• **WORK TO BE COMPLETED**:
Please rewrite all of the data below as a numbered list, skipping blank lines and leaving the pictures out.

[Screen grounding data]
-----
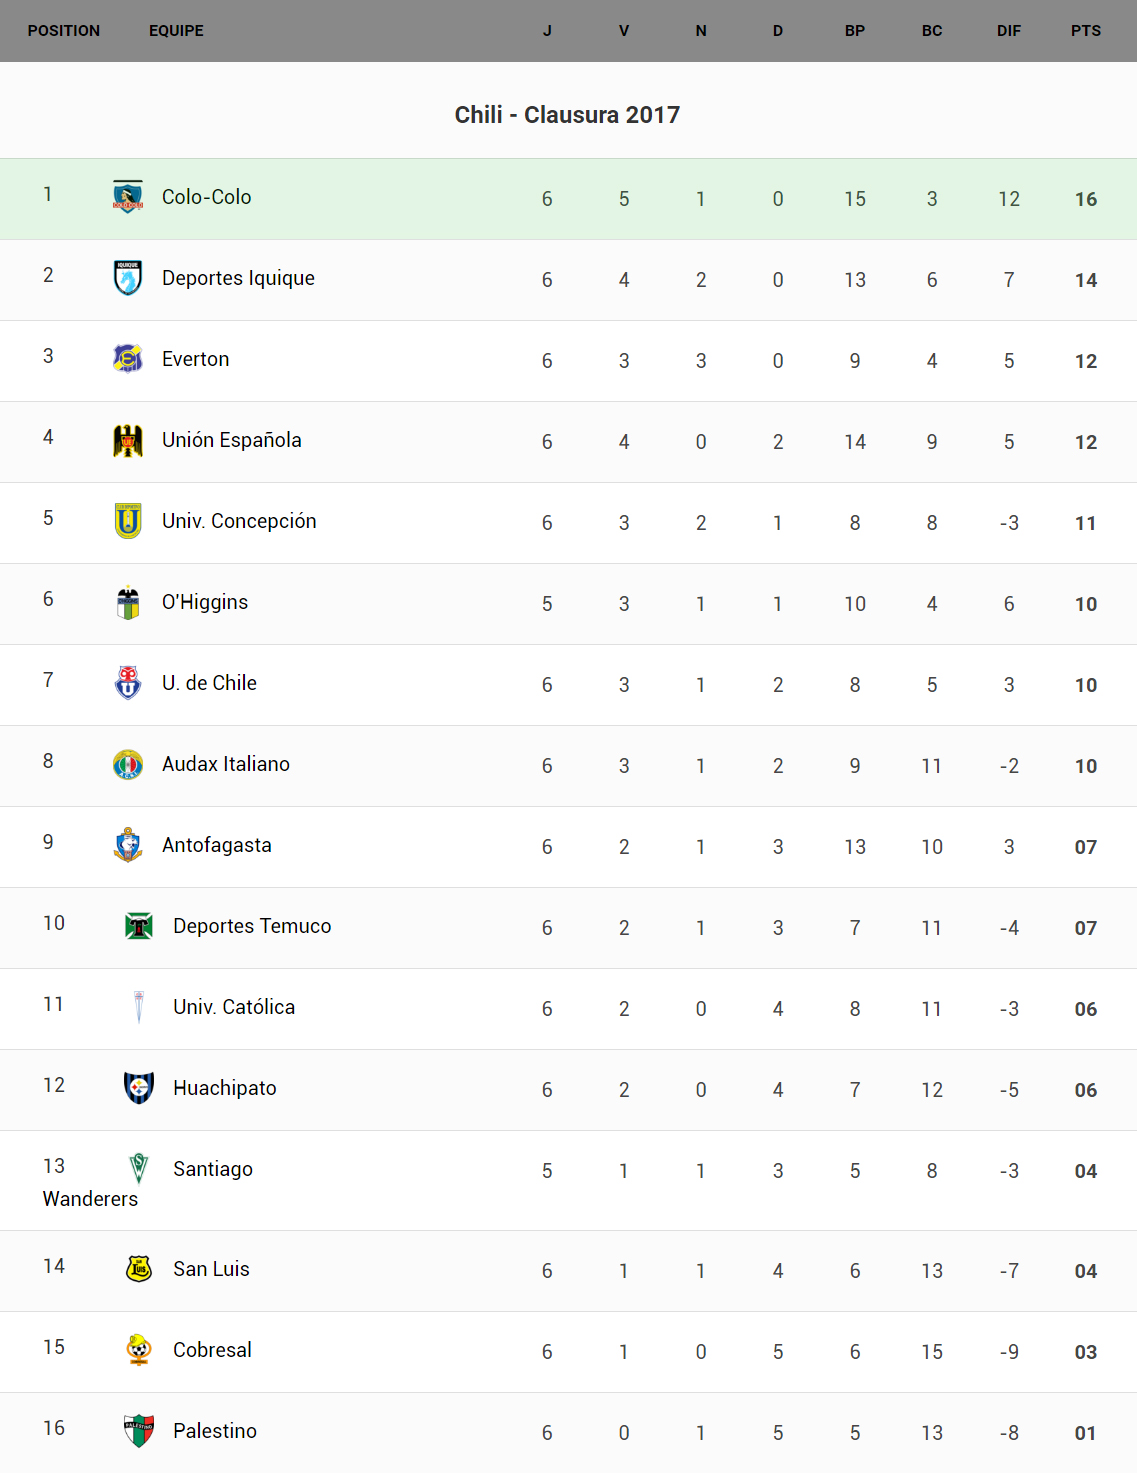This screenshot has height=1473, width=1137.
Task: Open the Cobresal team link
Action: pos(212,1350)
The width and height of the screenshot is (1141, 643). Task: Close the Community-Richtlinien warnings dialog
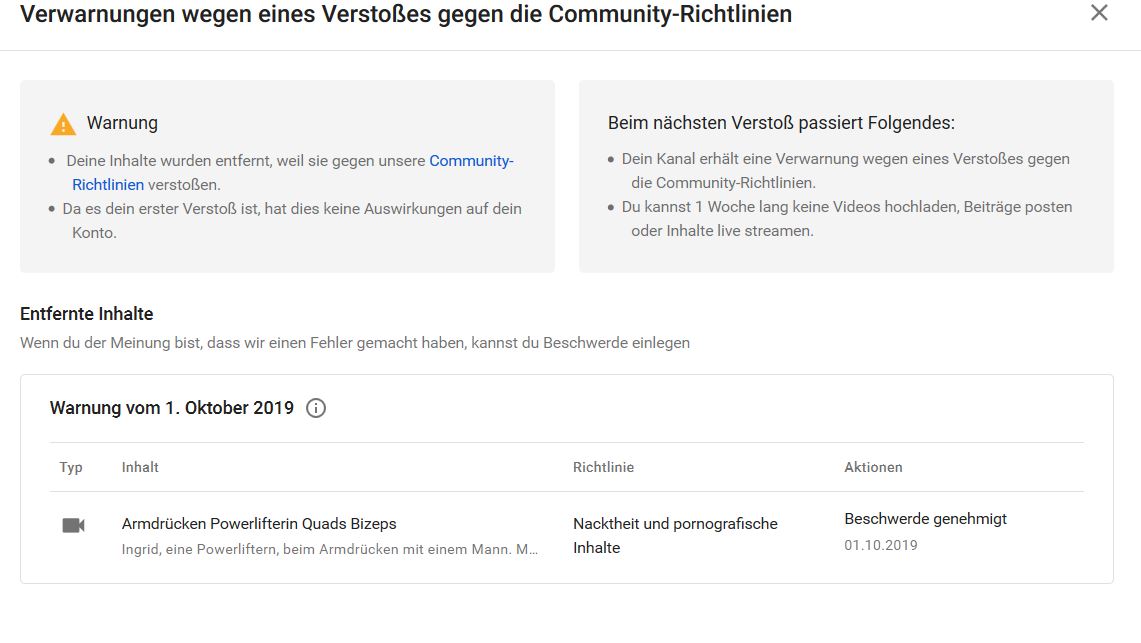[1099, 13]
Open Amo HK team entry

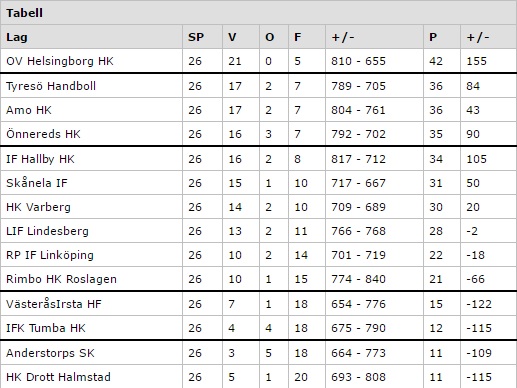coord(29,110)
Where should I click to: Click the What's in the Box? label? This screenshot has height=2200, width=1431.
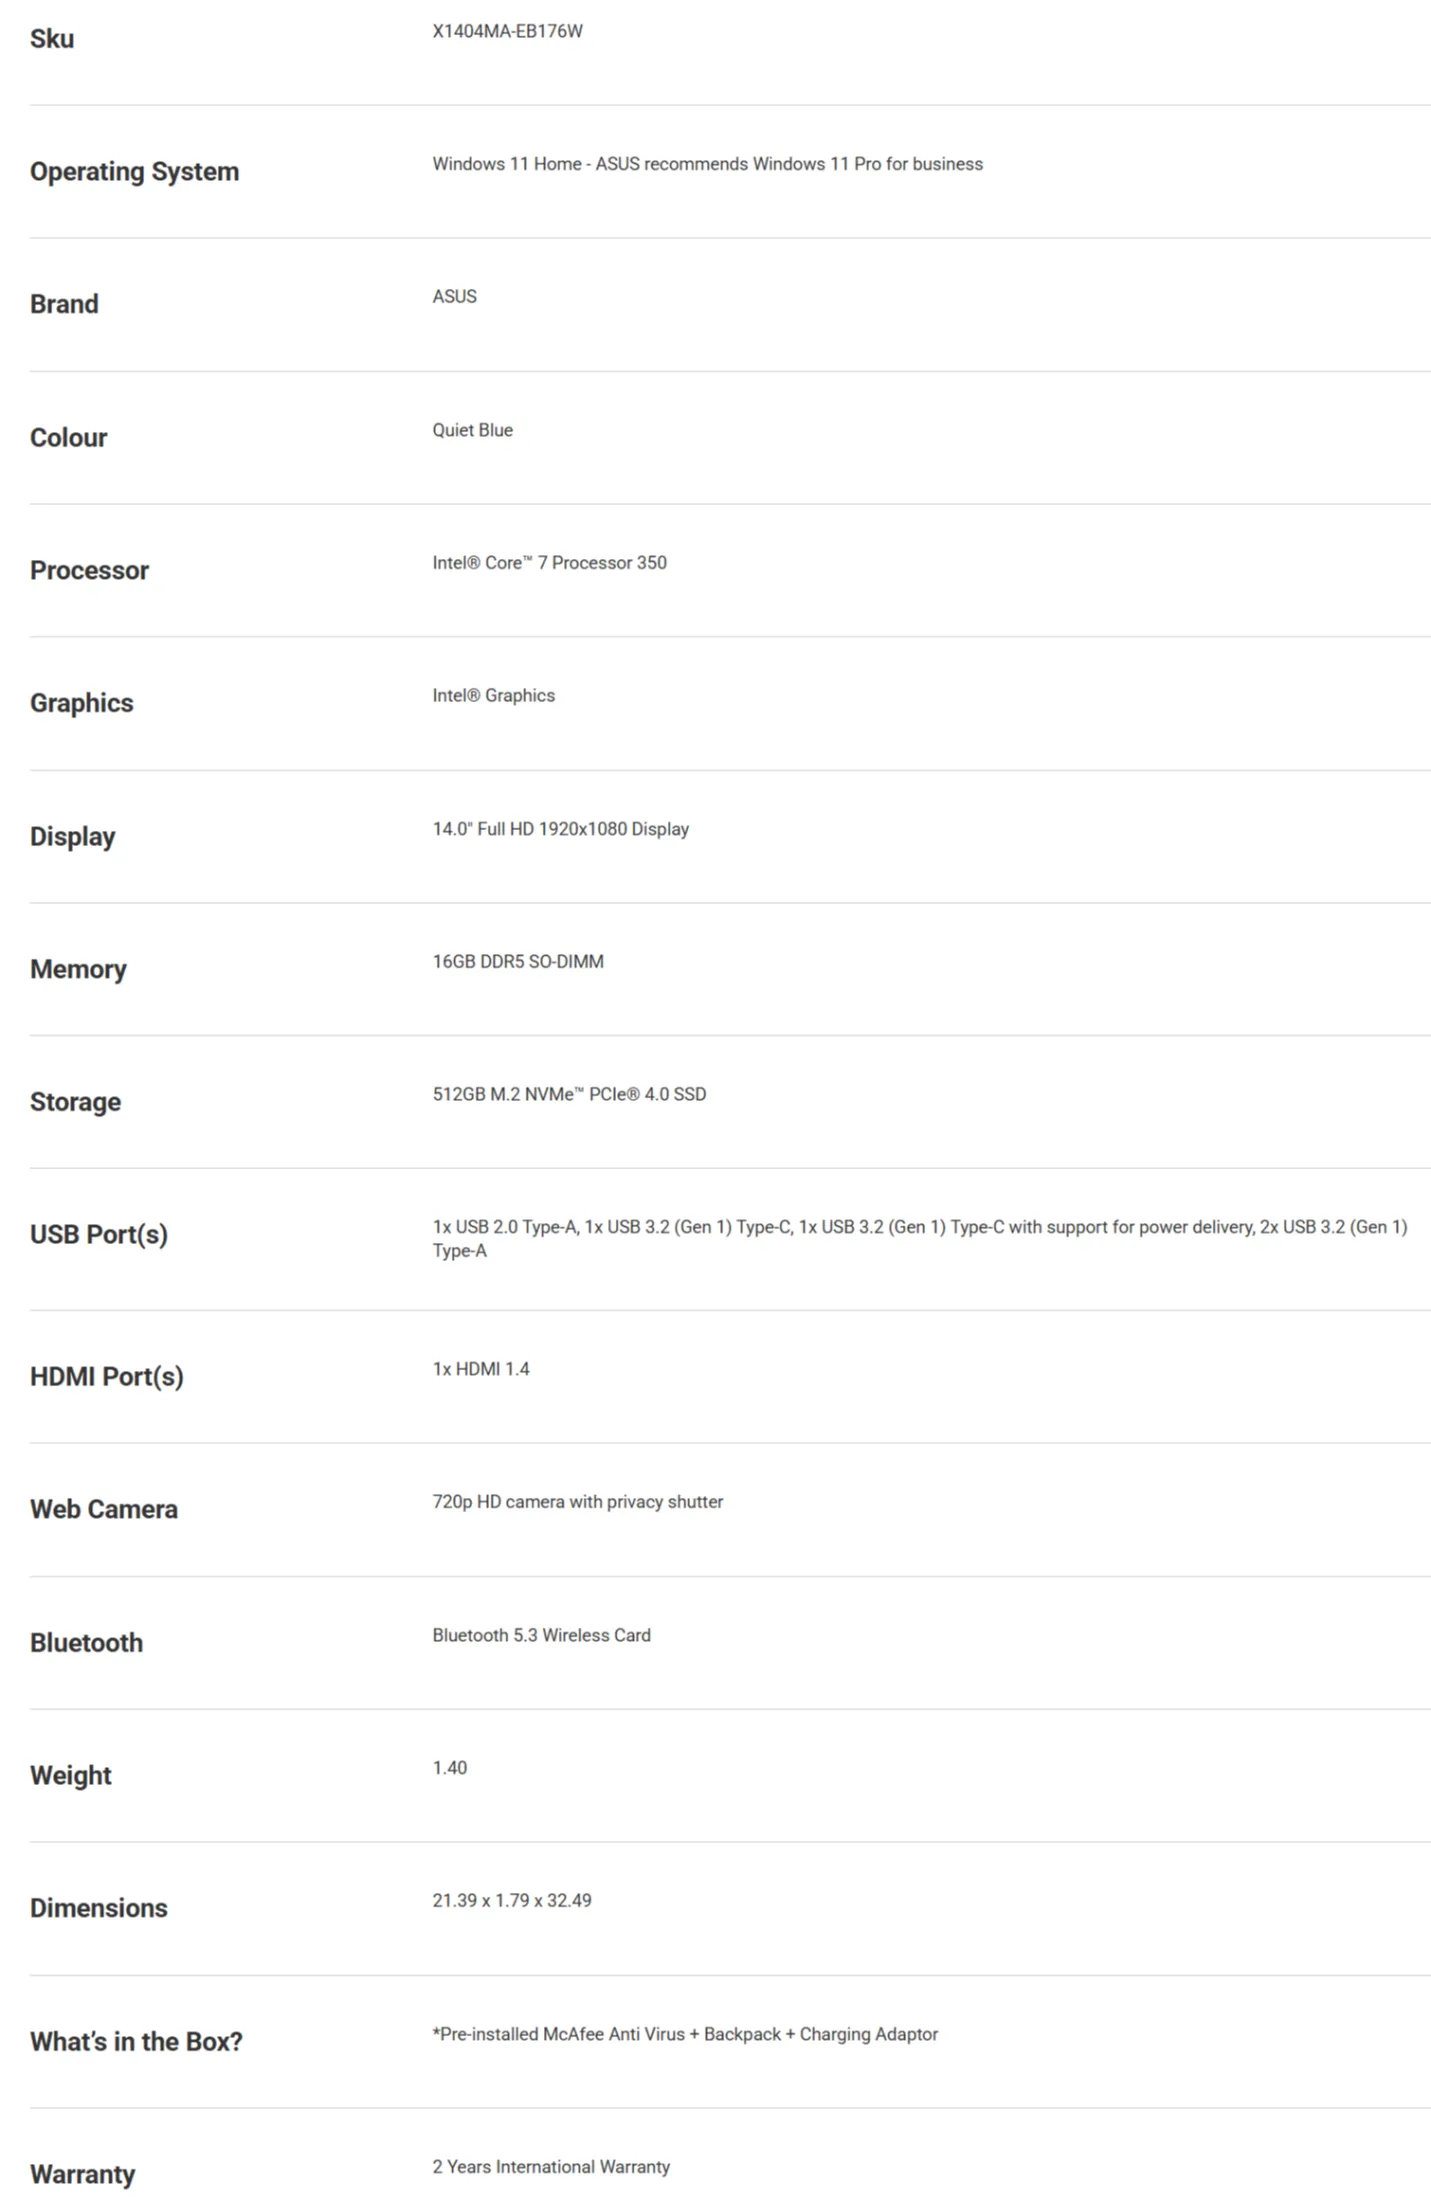tap(136, 2041)
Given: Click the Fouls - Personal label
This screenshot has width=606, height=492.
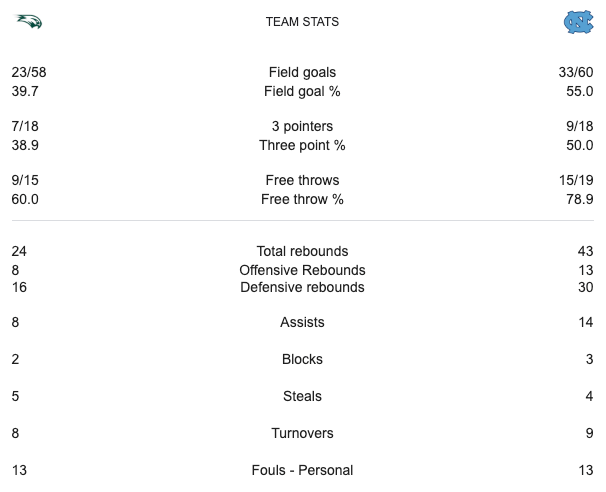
-----
• **WRITTEN REPLY**:
1. This screenshot has height=1473, width=1137.
2. Task: Open the Cobresal team link
3. Action: pos(212,1350)
4. The width and height of the screenshot is (1141, 643). Task: Close the Community-Richtlinien warnings dialog
5. [1099, 13]
6. Open Amo HK team entry
7. coord(29,110)
8. Where should I click to: Click the What's in the Box? label? This screenshot has height=2200, width=1431.
9. tap(136, 2041)
10. Given: Click the Fouls - Personal label
11. This screenshot has width=606, height=492.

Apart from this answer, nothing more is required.